Après la sortie du Hebei de culture han et avant l’entrée dans les steppes mongoles, il faut passer par le désert de Gobi. Le toponyme Gebi shamo 戈壁沙漠 « désert de Gobi » n’existait pas cette époque, c’est une invention récente. Si le vocabulaire ne permet pas de repérer le lieu dans le texte, la description d’une région désertique, montagneuse et difficile, ne laisse pas de doute.
- « Le 8e jour [du mois], il partit accompagné de ses disciples, dont Maître Xu Jing (虛靜) et Zhao Jiugu (趙九古), soit plus de dix personnes, avec deux chariots. Plus de vingt chevaux de poste mongols les escortaient, ainsi qu’une centaine de cavaliers sous les ordres des envoyés Liu Gong et Zhenhai 鎮海.
Un serviteur nommé Li Jianu, qui suivait Zhenhai, dit : « Dans ces montagnes, des esprits m'ont effleuré les cheveux derrière la tête. J'ai eu très peur. » Zhenhai ajouta : « Même le roi du pays de Naiman fut un jour abusé par les esprits de la montagne (Shān jīng 山精), qui lui offrirent des mets raffinés. ». Le Maître ne répondit pas.
Ils marchèrent vers le sud-ouest pendant trois jours, puis obliquèrent au sud-est, franchirent une haute montagne et passèrent par une gorge profonde.

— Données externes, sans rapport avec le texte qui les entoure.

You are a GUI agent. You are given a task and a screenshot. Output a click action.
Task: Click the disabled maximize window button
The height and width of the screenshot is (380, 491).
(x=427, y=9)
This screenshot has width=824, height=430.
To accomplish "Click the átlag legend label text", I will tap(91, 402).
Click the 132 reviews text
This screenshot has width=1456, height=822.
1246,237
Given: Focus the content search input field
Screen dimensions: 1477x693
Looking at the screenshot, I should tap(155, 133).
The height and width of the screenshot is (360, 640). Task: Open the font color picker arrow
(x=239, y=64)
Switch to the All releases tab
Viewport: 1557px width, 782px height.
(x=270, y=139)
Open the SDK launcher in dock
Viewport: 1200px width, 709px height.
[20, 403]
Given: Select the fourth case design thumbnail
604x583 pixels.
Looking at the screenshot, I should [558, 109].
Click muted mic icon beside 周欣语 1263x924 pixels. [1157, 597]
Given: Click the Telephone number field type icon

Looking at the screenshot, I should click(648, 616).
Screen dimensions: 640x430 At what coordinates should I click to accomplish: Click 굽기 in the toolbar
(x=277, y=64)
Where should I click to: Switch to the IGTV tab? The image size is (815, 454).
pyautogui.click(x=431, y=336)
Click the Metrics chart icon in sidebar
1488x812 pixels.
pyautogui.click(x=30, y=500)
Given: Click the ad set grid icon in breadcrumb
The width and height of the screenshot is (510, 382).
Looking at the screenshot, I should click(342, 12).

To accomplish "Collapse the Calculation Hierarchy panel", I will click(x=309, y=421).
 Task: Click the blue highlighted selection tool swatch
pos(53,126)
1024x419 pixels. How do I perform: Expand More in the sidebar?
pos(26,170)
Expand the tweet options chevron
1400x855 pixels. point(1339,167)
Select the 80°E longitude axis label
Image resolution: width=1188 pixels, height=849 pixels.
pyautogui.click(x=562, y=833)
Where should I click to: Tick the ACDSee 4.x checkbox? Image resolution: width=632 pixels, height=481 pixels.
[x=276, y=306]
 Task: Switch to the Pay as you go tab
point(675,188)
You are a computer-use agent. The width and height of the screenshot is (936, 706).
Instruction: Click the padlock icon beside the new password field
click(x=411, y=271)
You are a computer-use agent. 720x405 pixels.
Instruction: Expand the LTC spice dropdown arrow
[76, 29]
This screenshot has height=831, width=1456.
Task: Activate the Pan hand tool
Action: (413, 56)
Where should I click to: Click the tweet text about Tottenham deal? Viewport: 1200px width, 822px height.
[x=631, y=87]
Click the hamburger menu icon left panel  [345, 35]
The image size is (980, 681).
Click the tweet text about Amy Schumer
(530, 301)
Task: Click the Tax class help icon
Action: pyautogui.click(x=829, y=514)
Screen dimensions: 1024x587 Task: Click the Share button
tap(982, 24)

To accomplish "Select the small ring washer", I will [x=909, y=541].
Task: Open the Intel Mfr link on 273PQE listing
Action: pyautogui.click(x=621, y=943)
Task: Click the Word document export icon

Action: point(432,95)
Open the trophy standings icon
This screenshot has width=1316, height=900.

À la mi-automne, ils firent halte un moment au nord-est du mont Jinshan (Montagne d’or, Altaï), avant de reprendre leur route vers le sud. La montagne était très escarpée, les vallées profondes, les pentes abruptes, les charrettes ne pouvaient avancer. Une route avait été ouverte par les troupes du troisième prince, avec des cordes attachées aux timons et aux roues. Il fallut franchir trois cols.
Puis ils atteignirent une rivière au pied de la montagne et firent halte, attendant la relève des chevaux. Le vent était frais, le ciel pur, et il composa alors un poème sur la lune au-dessus de la Montagne d’or… ». (Voyage en Occident/vol1[6]).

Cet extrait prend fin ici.